— EXERCISE —
Set down each entry from the block beneath, exactly as written.
________________________
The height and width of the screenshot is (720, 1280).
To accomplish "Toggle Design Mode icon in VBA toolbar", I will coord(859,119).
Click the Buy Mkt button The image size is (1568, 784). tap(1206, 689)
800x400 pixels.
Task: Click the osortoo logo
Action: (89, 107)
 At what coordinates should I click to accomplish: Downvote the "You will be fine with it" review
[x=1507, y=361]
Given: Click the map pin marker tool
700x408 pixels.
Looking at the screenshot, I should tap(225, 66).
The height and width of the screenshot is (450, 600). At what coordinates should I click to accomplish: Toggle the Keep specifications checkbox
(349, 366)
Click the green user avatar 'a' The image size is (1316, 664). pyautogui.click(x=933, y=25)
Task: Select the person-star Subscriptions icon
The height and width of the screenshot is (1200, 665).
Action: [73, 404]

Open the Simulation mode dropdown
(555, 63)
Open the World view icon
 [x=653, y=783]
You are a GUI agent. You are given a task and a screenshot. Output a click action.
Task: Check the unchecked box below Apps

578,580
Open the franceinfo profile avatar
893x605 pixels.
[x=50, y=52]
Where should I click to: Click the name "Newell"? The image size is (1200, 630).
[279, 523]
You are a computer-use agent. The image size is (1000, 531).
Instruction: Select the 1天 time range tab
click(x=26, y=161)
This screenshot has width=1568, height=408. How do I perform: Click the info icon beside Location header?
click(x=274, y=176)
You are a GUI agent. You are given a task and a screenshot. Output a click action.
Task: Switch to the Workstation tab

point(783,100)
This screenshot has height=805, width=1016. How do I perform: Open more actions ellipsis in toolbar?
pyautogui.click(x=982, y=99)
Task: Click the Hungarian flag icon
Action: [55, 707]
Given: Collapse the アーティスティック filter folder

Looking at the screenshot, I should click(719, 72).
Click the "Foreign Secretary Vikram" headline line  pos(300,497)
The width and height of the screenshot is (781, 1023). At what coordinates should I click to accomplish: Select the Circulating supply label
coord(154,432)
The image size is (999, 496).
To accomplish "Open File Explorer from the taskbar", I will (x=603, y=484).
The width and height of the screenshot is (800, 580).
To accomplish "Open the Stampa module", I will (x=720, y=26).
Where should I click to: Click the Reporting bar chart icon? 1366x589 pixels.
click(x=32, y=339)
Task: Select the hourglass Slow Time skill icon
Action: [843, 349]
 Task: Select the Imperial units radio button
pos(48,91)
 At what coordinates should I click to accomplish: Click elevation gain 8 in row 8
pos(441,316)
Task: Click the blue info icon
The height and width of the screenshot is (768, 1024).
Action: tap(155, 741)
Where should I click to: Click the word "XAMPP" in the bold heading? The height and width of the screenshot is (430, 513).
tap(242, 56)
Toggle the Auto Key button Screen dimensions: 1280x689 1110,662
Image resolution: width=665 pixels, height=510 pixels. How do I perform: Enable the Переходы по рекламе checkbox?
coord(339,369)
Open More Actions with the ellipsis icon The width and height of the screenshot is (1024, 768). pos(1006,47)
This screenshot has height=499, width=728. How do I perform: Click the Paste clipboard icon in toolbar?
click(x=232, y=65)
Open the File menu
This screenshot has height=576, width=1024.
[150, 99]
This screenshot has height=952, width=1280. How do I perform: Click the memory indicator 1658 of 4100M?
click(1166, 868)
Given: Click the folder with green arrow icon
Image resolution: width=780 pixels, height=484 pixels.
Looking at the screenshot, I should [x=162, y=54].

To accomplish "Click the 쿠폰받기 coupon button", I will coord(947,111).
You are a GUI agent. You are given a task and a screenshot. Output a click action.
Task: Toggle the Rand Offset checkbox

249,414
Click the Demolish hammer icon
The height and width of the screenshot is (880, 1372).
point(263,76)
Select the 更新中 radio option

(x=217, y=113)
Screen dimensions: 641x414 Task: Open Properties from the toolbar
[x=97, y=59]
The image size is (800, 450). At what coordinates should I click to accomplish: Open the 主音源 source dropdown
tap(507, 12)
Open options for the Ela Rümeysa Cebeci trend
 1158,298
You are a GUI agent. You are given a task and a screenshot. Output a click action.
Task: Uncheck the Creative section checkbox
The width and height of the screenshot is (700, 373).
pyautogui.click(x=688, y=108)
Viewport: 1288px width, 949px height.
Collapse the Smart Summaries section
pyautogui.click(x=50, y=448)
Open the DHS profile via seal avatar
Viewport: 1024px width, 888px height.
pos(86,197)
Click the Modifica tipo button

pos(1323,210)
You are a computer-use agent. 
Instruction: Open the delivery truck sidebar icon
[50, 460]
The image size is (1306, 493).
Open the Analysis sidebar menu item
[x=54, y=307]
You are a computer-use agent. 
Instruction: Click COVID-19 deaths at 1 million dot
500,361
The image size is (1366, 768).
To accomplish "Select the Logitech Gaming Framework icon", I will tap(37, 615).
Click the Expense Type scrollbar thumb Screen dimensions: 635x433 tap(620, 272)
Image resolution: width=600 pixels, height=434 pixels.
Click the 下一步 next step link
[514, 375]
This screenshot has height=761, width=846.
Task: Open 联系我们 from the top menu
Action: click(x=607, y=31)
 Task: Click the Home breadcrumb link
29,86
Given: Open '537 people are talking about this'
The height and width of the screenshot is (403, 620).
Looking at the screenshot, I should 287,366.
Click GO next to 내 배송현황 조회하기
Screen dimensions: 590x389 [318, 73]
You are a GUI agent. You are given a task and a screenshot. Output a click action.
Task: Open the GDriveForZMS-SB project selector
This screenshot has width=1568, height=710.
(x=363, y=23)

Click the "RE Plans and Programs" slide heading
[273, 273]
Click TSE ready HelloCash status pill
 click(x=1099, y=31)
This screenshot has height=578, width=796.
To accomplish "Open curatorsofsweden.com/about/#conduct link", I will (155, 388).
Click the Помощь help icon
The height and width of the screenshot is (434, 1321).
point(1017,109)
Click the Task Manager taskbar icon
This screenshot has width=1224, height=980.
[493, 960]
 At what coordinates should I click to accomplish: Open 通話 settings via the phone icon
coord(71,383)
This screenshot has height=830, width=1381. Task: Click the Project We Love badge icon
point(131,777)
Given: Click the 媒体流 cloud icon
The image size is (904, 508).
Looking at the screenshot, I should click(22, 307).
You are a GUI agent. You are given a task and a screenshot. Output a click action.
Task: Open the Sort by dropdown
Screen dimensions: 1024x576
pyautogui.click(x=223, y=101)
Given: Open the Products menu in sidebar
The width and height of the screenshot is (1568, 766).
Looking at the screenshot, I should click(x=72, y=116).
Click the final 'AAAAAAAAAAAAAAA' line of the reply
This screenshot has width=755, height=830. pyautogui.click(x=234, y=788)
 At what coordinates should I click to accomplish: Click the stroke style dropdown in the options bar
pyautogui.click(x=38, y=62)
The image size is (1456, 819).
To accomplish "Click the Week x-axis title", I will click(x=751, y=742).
________________________
— EXERCISE RESPONSE —
The height and width of the screenshot is (720, 1280).
To accomplish "Toggle Design Mode icon in VBA toolbar", I will coord(859,119).
Click the Buy Mkt button The image size is (1568, 784). tap(1206, 689)
800x400 pixels.
Task: Click the osortoo logo
Action: (89, 107)
 At what coordinates should I click to accomplish: Downvote the "You will be fine with it" review
[x=1507, y=361]
Given: Click the map pin marker tool
700x408 pixels.
Looking at the screenshot, I should tap(225, 66).
The height and width of the screenshot is (450, 600). At what coordinates should I click to accomplish: Toggle the Keep specifications checkbox
(349, 366)
Click the green user avatar 'a' The image size is (1316, 664). pyautogui.click(x=933, y=25)
Task: Select the person-star Subscriptions icon
The height and width of the screenshot is (1200, 665).
Action: [73, 404]

Open the Simulation mode dropdown
(555, 63)
Open the World view icon
 [x=653, y=783]
You are a GUI agent. You are given a task and a screenshot. Output a click action.
Task: Check the unchecked box below Apps

578,580
Open the franceinfo profile avatar
893x605 pixels.
[x=50, y=52]
Where should I click to: Click the name "Newell"? The image size is (1200, 630).
[279, 523]
You are a computer-use agent. The image size is (1000, 531).
Instruction: Select the 1天 time range tab
click(x=26, y=161)
This screenshot has width=1568, height=408. How do I perform: Click the info icon beside Location header?
click(x=274, y=176)
You are a GUI agent. You are given a task and a screenshot. Output a click action.
Task: Switch to the Workstation tab

point(783,100)
This screenshot has height=805, width=1016. How do I perform: Open more actions ellipsis in toolbar?
pyautogui.click(x=982, y=99)
Task: Click the Hungarian flag icon
Action: [55, 707]
Given: Collapse the アーティスティック filter folder

Looking at the screenshot, I should click(719, 72).
Click the "Foreign Secretary Vikram" headline line  pos(300,497)
The width and height of the screenshot is (781, 1023). At what coordinates should I click to accomplish: Select the Circulating supply label
coord(154,432)
The image size is (999, 496).
To accomplish "Open File Explorer from the taskbar", I will (x=603, y=484).
The width and height of the screenshot is (800, 580).
To accomplish "Open the Stampa module", I will (x=720, y=26).
Where should I click to: Click the Reporting bar chart icon? 1366x589 pixels.
click(x=32, y=339)
Task: Select the hourglass Slow Time skill icon
Action: [843, 349]
 Task: Select the Imperial units radio button
pos(48,91)
 At what coordinates should I click to accomplish: Click elevation gain 8 in row 8
pos(441,316)
Task: Click the blue info icon
The height and width of the screenshot is (768, 1024).
Action: tap(155, 741)
Where should I click to: Click the word "XAMPP" in the bold heading? The height and width of the screenshot is (430, 513).
tap(242, 56)
Toggle the Auto Key button Screen dimensions: 1280x689 1110,662
Image resolution: width=665 pixels, height=510 pixels. How do I perform: Enable the Переходы по рекламе checkbox?
coord(339,369)
Open More Actions with the ellipsis icon The width and height of the screenshot is (1024, 768). pos(1006,47)
This screenshot has height=499, width=728. How do I perform: Click the Paste clipboard icon in toolbar?
click(x=232, y=65)
Open the File menu
This screenshot has height=576, width=1024.
[150, 99]
This screenshot has height=952, width=1280. How do I perform: Click the memory indicator 1658 of 4100M?
click(1166, 868)
Given: Click the folder with green arrow icon
Image resolution: width=780 pixels, height=484 pixels.
Looking at the screenshot, I should [x=162, y=54].

To accomplish "Click the 쿠폰받기 coupon button", I will coord(947,111).
You are a GUI agent. You are given a task and a screenshot. Output a click action.
Task: Toggle the Rand Offset checkbox

249,414
Click the Demolish hammer icon
The height and width of the screenshot is (880, 1372).
point(263,76)
Select the 更新中 radio option

(x=217, y=113)
Screen dimensions: 641x414 Task: Open Properties from the toolbar
[x=97, y=59]
The image size is (800, 450). At what coordinates should I click to accomplish: Open the 主音源 source dropdown
tap(507, 12)
Open options for the Ela Rümeysa Cebeci trend
 1158,298
You are a GUI agent. You are given a task and a screenshot. Output a click action.
Task: Uncheck the Creative section checkbox
The width and height of the screenshot is (700, 373).
pyautogui.click(x=688, y=108)
Viewport: 1288px width, 949px height.
Collapse the Smart Summaries section
pyautogui.click(x=50, y=448)
Open the DHS profile via seal avatar
Viewport: 1024px width, 888px height.
pos(86,197)
Click the Modifica tipo button

pos(1323,210)
You are a computer-use agent. 
Instruction: Open the delivery truck sidebar icon
[50, 460]
The image size is (1306, 493).
Open the Analysis sidebar menu item
[x=54, y=307]
You are a computer-use agent. 
Instruction: Click COVID-19 deaths at 1 million dot
500,361
The image size is (1366, 768).
To accomplish "Select the Logitech Gaming Framework icon", I will tap(37, 615).
Click the Expense Type scrollbar thumb Screen dimensions: 635x433 tap(620, 272)
Image resolution: width=600 pixels, height=434 pixels.
Click the 下一步 next step link
[514, 375]
This screenshot has height=761, width=846.
Task: Open 联系我们 from the top menu
Action: click(x=607, y=31)
 Task: Click the Home breadcrumb link
29,86
Given: Open '537 people are talking about this'
The height and width of the screenshot is (403, 620).
Looking at the screenshot, I should 287,366.
Click GO next to 내 배송현황 조회하기
Screen dimensions: 590x389 [318, 73]
You are a GUI agent. You are given a task and a screenshot. Output a click action.
Task: Open the GDriveForZMS-SB project selector
This screenshot has width=1568, height=710.
(x=363, y=23)

Click the "RE Plans and Programs" slide heading
[273, 273]
Click TSE ready HelloCash status pill
 click(x=1099, y=31)
This screenshot has height=578, width=796.
To accomplish "Open curatorsofsweden.com/about/#conduct link", I will (155, 388).
Click the Помощь help icon
The height and width of the screenshot is (434, 1321).
point(1017,109)
Click the Task Manager taskbar icon
This screenshot has width=1224, height=980.
[493, 960]
 At what coordinates should I click to accomplish: Open 通話 settings via the phone icon
coord(71,383)
This screenshot has height=830, width=1381. Task: Click the Project We Love badge icon
point(131,777)
Given: Click the 媒体流 cloud icon
The image size is (904, 508).
Looking at the screenshot, I should click(22, 307).
You are a GUI agent. You are given a task and a screenshot. Output a click action.
Task: Open the Sort by dropdown
Screen dimensions: 1024x576
pyautogui.click(x=223, y=101)
Given: Open the Products menu in sidebar
The width and height of the screenshot is (1568, 766).
Looking at the screenshot, I should click(x=72, y=116).
Click the final 'AAAAAAAAAAAAAAA' line of the reply
This screenshot has width=755, height=830. pyautogui.click(x=234, y=788)
 At what coordinates should I click to accomplish: Click the stroke style dropdown in the options bar
pyautogui.click(x=38, y=62)
The image size is (1456, 819).
To accomplish "Click the Week x-axis title", I will click(x=751, y=742).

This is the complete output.